Understanding Diabetes Incidence: Feature Selection, Bayesian Optimization and Model Evaluation

Executive Summary

This analysis examines the distribution and factors contributing to diabetes incidence within our dataset, which includes adults aged from 20 to 80 years. Approximately 35% of individuals in the dataset are diagnosed with diabetes, underscoring the need to understand contributing factors.

Key Findings

Data Quality Issues: Variables such as Blood Pressure, BMI, Glucose, Skin Thickness, and Insulin contain biologically implausible zero values. While fewer than 30 observations (3% of the dataset) can be safely discarded, Skin Thickness and Insulin have too many zero values to remove without significant data loss.
Correlation and Feature Importance: Glucose shows a strong correlation with diabetes outcomes, whereas Skin Thickness, Blood Pressure, and Insulin exhibit weak correlations. Recursive Feature Elimination with Cross-Validation (RFECV) using a standard Random Forest Classifier confirms the minimal importance of Insulin and Skin Thickness.
Feature Selection: Glucose and BMI are significant predictors of diabetes, demonstrating distinct means based on diabetes outcomes and high feature importance. Despite its low correlation, Blood Pressure is included in the best subset identified by RFECV.
Metric Selection: Given the imbalanced dataset and the objective of minimizing false negatives (i.e., predicting a person is healthy when they actually have diabetes), recall was chosen as the primary evaluation metric.
Model Selection: Tree-based models were prioritized for their interpretability. Still, Logistic Regression and XGBoost were used only for score comparison.

Recommendations

While Glucose, BMI, and Age are important predictors of diabetes outcomes, the performance of a fine-tuned Decision Tree based solely on these variables resulted in decreased recall and ROC AUC scores compared to a similar model using more features. Notably, the inclusion of family history, described by the Diabetes Pedigree Function, improves model performance.

To enhance recall, the decision threshold is lowered from 0.5 to 0.3, recommending diabetes screening for anyone with a 30% or higher probability, thereby reducing false negatives.

The model first evaluates glucose, followed by BMI. Typically, low glucose and a healthy BMI (< 26.45) indicate good health, while high glucose and BMI suggest diabetes.
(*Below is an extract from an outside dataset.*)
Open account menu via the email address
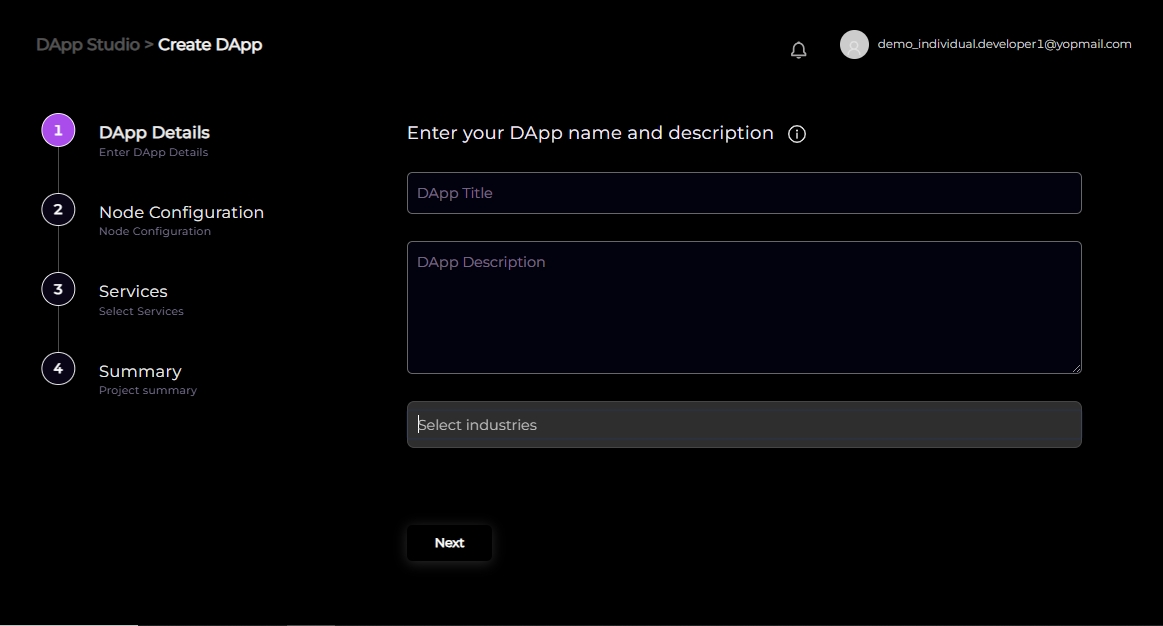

For instance, a 54-year-old with a height of 1.78m, weight of 96kg, and glucose level of 125 mg/dL has a 32% predicted risk, prompting a recommendation for screening. This prediction aligns with common sense: although glucose level is within the normal range, their slightly obese condition increases their risk of having or developing diabetes.

⚙️ Technical Summary

While this is a competition, it is also a learning exercise. As a result, I took this opportunity to explore several concepts further, including:

Feature Selection: I experimented with both filter and wrapper methods. Normally, I do not rely heavily on these since I am usually either very familiar with the datasets or can apply common sense. It was interesting, but it definitely does not replace Exploratory Data Analysis (EDA). During EDA, we can identify more complex relationships between variables and even generate new features. The best approach is a mix of domain knowledge and feature selection methods.
Gradient Descent: I have been wanting to explore this for a while and I am satisfied with how fast it computes results. I only used it with Logistic Regression since Support Vector Machines are not suitable for this problem as they do not naturally output instance probabilities.
Hyperparameter Tuning using Informed Search: I enjoyed exploring Coarse to Fine and Bayesian Optimization methods. It was interesting to note that Bayesian Optimization did not work well for Logistic Regression, as it does not establish any meaningful relationship between applying or not applying a penalty and the value of that penalty. As for Genetic approaches, I am not convinced. While I do not doubt that with more processing time it could find a complex model with better performance, from my experience, stakeholders prefer models they can understand. Still, for critical applications, they seem like a feasible approach.
Using Polars: I have been using Polars for database connections and data cleaning at work, and I find it more intuitive than Pandas. However, it is less versatile; for example, it cannot handle PostgreSQL daterange datatype like SQLAlchemy (used by Pandas) can. In this notebook, I did not enjoy using Polars as much because I wanted to create charts with hvplot, but DataLab does not support it. I had to resort to seaborn, which converts Polars DataFrames back to Pandas before plotting.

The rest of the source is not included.